* What is expected *
Rewrite all of the data below, changing every "Screen dimensions" to "Display size" and leaving everything else as it is.

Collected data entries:
# # #

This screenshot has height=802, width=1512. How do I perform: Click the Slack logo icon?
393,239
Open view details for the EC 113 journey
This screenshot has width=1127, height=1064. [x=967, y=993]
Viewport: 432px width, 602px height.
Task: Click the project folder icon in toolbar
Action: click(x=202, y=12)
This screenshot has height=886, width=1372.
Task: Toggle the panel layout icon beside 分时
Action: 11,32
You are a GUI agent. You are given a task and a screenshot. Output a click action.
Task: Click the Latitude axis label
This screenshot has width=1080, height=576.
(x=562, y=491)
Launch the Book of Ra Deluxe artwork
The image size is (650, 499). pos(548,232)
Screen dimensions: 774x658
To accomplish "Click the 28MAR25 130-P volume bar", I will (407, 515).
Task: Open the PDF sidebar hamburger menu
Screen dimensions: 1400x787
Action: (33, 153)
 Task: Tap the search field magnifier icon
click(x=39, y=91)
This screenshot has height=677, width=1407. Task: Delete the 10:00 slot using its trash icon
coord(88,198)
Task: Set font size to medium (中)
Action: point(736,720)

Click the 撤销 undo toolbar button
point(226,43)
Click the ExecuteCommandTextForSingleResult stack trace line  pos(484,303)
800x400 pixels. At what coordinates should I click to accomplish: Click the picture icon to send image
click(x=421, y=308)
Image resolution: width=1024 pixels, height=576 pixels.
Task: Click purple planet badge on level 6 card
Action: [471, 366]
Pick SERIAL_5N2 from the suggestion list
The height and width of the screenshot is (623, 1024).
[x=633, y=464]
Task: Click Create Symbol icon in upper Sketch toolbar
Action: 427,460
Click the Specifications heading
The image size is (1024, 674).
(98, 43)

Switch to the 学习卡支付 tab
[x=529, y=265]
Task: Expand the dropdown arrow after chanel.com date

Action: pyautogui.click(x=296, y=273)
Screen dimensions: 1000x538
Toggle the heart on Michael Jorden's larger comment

# # #

* Problem solution *
This screenshot has height=802, width=1512. How do I perform: Click the Slack logo icon?
393,239
Open view details for the EC 113 journey
This screenshot has width=1127, height=1064. [x=967, y=993]
Viewport: 432px width, 602px height.
Task: Click the project folder icon in toolbar
Action: click(x=202, y=12)
This screenshot has height=886, width=1372.
Task: Toggle the panel layout icon beside 分时
Action: 11,32
You are a GUI agent. You are given a task and a screenshot. Output a click action.
Task: Click the Latitude axis label
This screenshot has width=1080, height=576.
(x=562, y=491)
Launch the Book of Ra Deluxe artwork
The image size is (650, 499). pos(548,232)
Display size: 774x658
To accomplish "Click the 28MAR25 130-P volume bar", I will (407, 515).
Task: Open the PDF sidebar hamburger menu
Display size: 1400x787
Action: (33, 153)
 Task: Tap the search field magnifier icon
click(x=39, y=91)
This screenshot has height=677, width=1407. Task: Delete the 10:00 slot using its trash icon
coord(88,198)
Task: Set font size to medium (中)
Action: point(736,720)

Click the 撤销 undo toolbar button
point(226,43)
Click the ExecuteCommandTextForSingleResult stack trace line  pos(484,303)
800x400 pixels. At what coordinates should I click to accomplish: Click the picture icon to send image
click(x=421, y=308)
Image resolution: width=1024 pixels, height=576 pixels.
Task: Click purple planet badge on level 6 card
Action: [471, 366]
Pick SERIAL_5N2 from the suggestion list
The height and width of the screenshot is (623, 1024).
[x=633, y=464]
Task: Click Create Symbol icon in upper Sketch toolbar
Action: 427,460
Click the Specifications heading
The image size is (1024, 674).
(98, 43)

Switch to the 学习卡支付 tab
[x=529, y=265]
Task: Expand the dropdown arrow after chanel.com date

Action: pyautogui.click(x=296, y=273)
Display size: 1000x538
Toggle the heart on Michael Jorden's larger comment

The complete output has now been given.